As we swung off the tarmac onto the dusty corrugated dirt track into the bush it felt like we had just left whatever civilisation there was behind. My guide and companion, Major Lucien (The Salvation Army Haiti's Leader) knew the track well and his familiarity led to the gusto with which he threw the vehicle around bends and through flooded areas. We flew round a corner only to startle a couple of horses that looked at us like we were in the wrong place, and by this stage I was wondering if we were.
The only life I had seen since leaving the main road to the Dominican Republic were the horses and a couple of startled goats; for as far as I could see, all I could see was salt bush and desert foliage - in the far distance the largest lake in Haiti spread out below the cloud shrouded mountains - it looked idyllic. (Unfortunately the lake is salt water and not much use to the people in the area.)
All of a sudden, as we crested another mound and the 4 wheel drive settled onto all 4 wheels, I spotted the reflection of the sun on some flat tin roofs. There was a village of mud brick, coconut frond, tinned roofed houses in the middle of this nowhere.
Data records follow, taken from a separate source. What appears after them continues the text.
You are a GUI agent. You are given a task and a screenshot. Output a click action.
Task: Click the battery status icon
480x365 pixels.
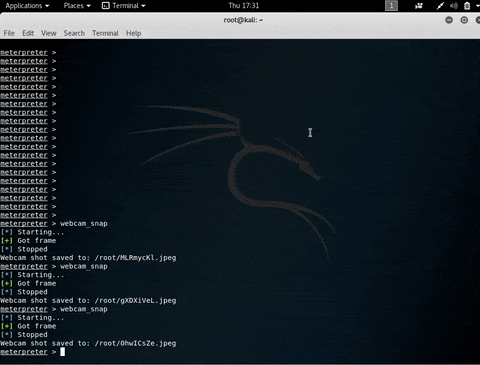click(x=467, y=6)
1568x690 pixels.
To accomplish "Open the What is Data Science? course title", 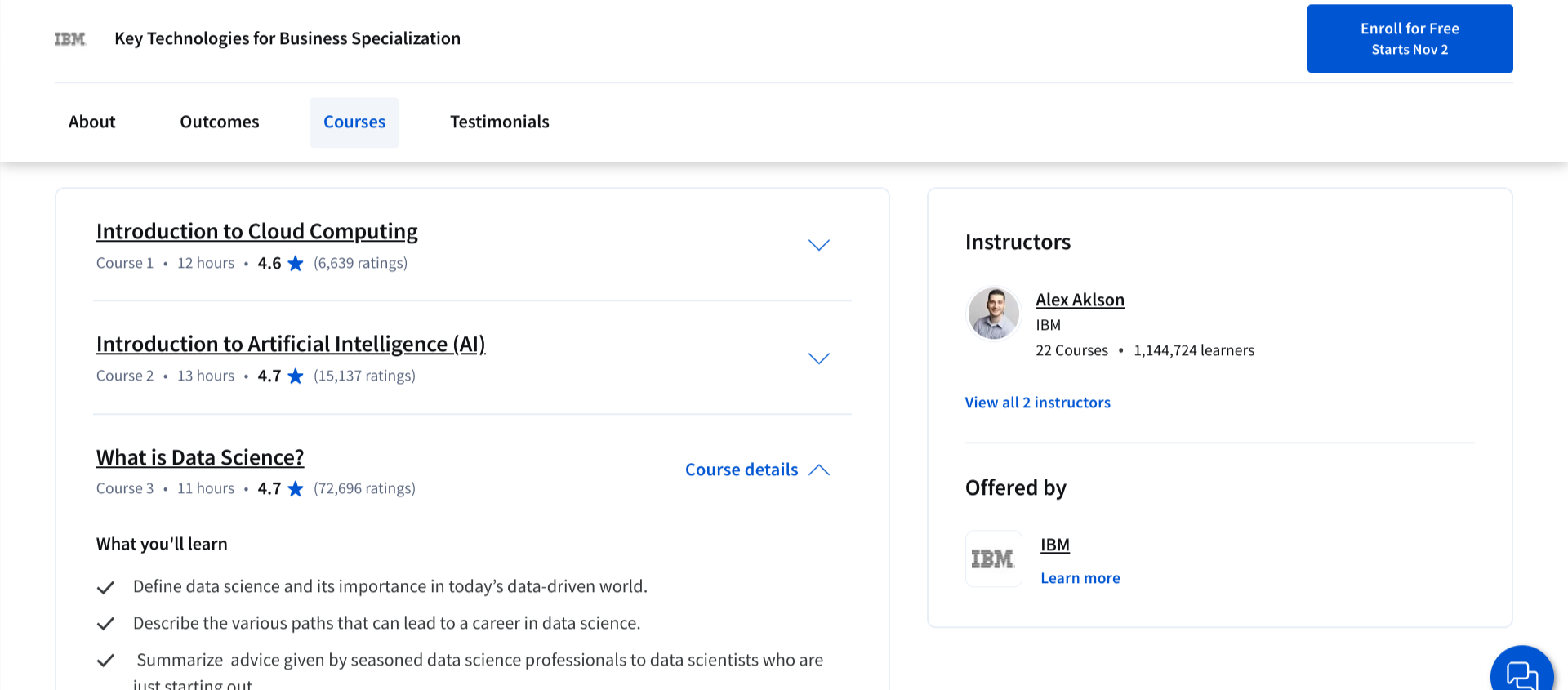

As we drove through the village, as parched as any desert, Major Lucian commented that we had arrived in "Balan, the poorest place in Haiti that The Salvation Army works".
The Salvation Army has the biggest 'compound' in town which houses 1 school classroom, a canteen ("for when we can get them some food"), a ministers house, and a church. [Photos opposite] surrounded what can only be described as an arid playground. 150 children attend school here.
I wish I could do justice to the emotions that this place evokes in me. (But I'm not good at feelings at the best of times; just ask my wife and daughter!). The walk to the Church was another sensory overload: the sun was already beating down hot and dry, the breeze through the bush was timid, the lizards scurrying away from potential threat, the drum being assaulted in the Church accompanied by the most enthusiastic singing and the spotless white dresses of the little girls running to join the chorus.
Here in the middle of the desert in Haiti, in a village that has no water supply, no electricity, no resources of any kind; in a community that boasts about 1,000 people in the ultimate minimalist environment I joined the 30 or so Salvationists and sang (in Creole):
Except I am moved with compassion / How dwelleth thy Spirit in me? / In word and in deed / Burning love is my need; / I know I can find this in thee.
It is not with might to establish the right, / Nor yet with the wise to give rest; / The mind cannot show what the heart longs to know / Nor comfort a people distressed. / O Saviour of men, touch my spirit again, / And grant that thy servant may be / Intense every day, as I labor and pray, / Both instant and constant for thee.
The worship this morning went for about 3 joy filled, enthusiastic hours and whilst the people of Balan lack physical resources it was never going to stop the utter conviction they have that God, Creator and Friend, is their constant resource and their reason for living.